El periódico, el mar, el mundo, siguen. Nosotros. Esta vez se ha cumplido el orden y se ha ido el decano, el que ha escrito artículos diarios en este diario durante más de treinta años. Pero sigue el periódico, el mar, el mundo. Nosotros. Se apagan las luces de la nave donde se ha celebrado el último combate. Abandonamos el sitio en silencio. Quedan las sillas desordenadas y toallas sucias. Manuel Alcántara en la lona y todos sentimos la derrota como nuestra. Pero más de veinticinco años, cada día, con las imágenes poéticas y la ironía, impiden hablar de derrota. Suena la campana. No escribirá Alcántara una sola línea más, sin embargo ha tenido tiempo para hablar y hemos sido todo oídos, aunque él anduviera últimamente con la mosca detrás de la oreja. Podría decir, parafraseando a Pablo Neruda, del que contaba anécdotas de primera mano, «confieso que he vivido», o jugar un poco: confieso que he bebido. El hígado le salió bueno, no se cansaba de repetir. Pero la cabeza qué. Una mente privilegiada. Un filtro inmejorable para traducir lo visto, para convertirlo en la ventana por la que cada mañana nos asomamos.
«Morirse a los 90 impide ser un malogrado», escribió en su columna del 28 de noviembre de 2016. Se refería a Fidel Castro. Él, Manuel Alcántara, no lo habría sido en absoluto aunque hubiese muerto treinta años antes. Ha conseguido el reconocimiento unánime de la crítica –ahí están los premios: todos los del periodismo y el Nacional de Literatura– y el de las personas que leen su columna diariamente. En Bilbao, sin ir más cerca, piensan que es bilbaíno, le gustaba contar a Alcántara: «Me saludan por la calle». Ignacio Aldecoa tampoco fue un malogrado pese a haber muerto a los 44 años. Manuel Alcántara le ha doblado la edad. Ahora vuelven a compartir tertulias. Brindarán con ambrosía, la bebida de los dioses.

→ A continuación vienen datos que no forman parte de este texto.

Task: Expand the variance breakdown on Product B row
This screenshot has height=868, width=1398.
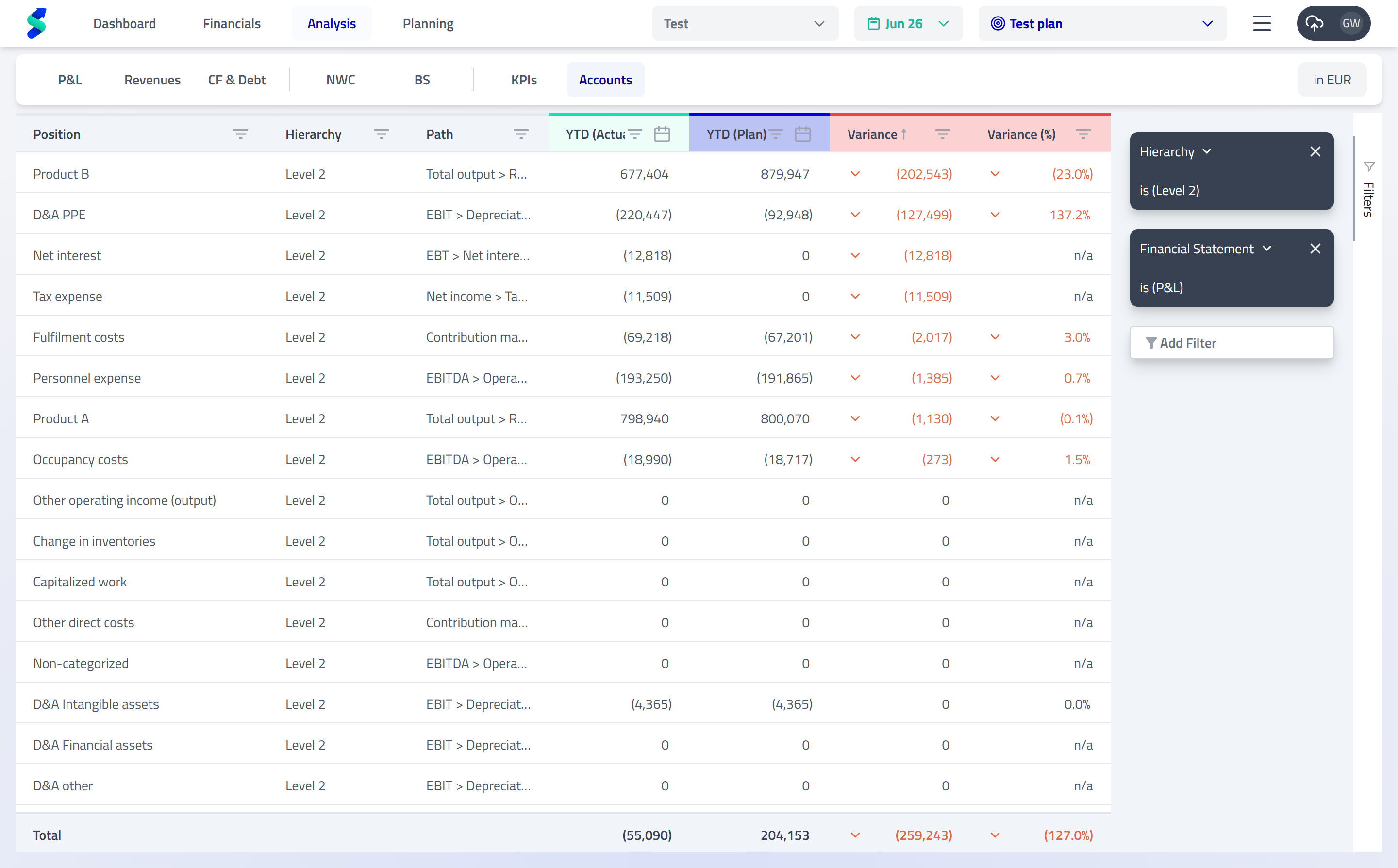Action: (x=854, y=173)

La palabra 'alcántara' tiene origen árabe y significa 'puente'. Las columnas de Manuel Alcántara han sido un puente que hemos recorrido cada día antes de adentrarnos en la vida, la cual se presenta hoy llena de charcos, desapacible, como los días nublados para Manuel Alcántara.
Ha muerto el Maestro y nos deja el regalo de habernos regalado una columna diaria. Ha modulado nuestra vista y nos ha forjado una sonrisa desde por la mañana. Le debemos mucho a Manuel Alcántara. Ahora ha muerto y me piden unas palabras. Las últimas que le escuché fueron por teléfono. Me llamó y me propuso comer juntos. «Yo ya apenas salgo, pero habrá que salir a comer», me dijo. «Hoy tengo frío, pero dime qué día de la semana que viene podrías», añadió. El frío. Las nubes. La orilla de Rincón de la Victoria como la triste última página de EL CORREO sin Alcántara. Un páramo. Pero tantos regalos.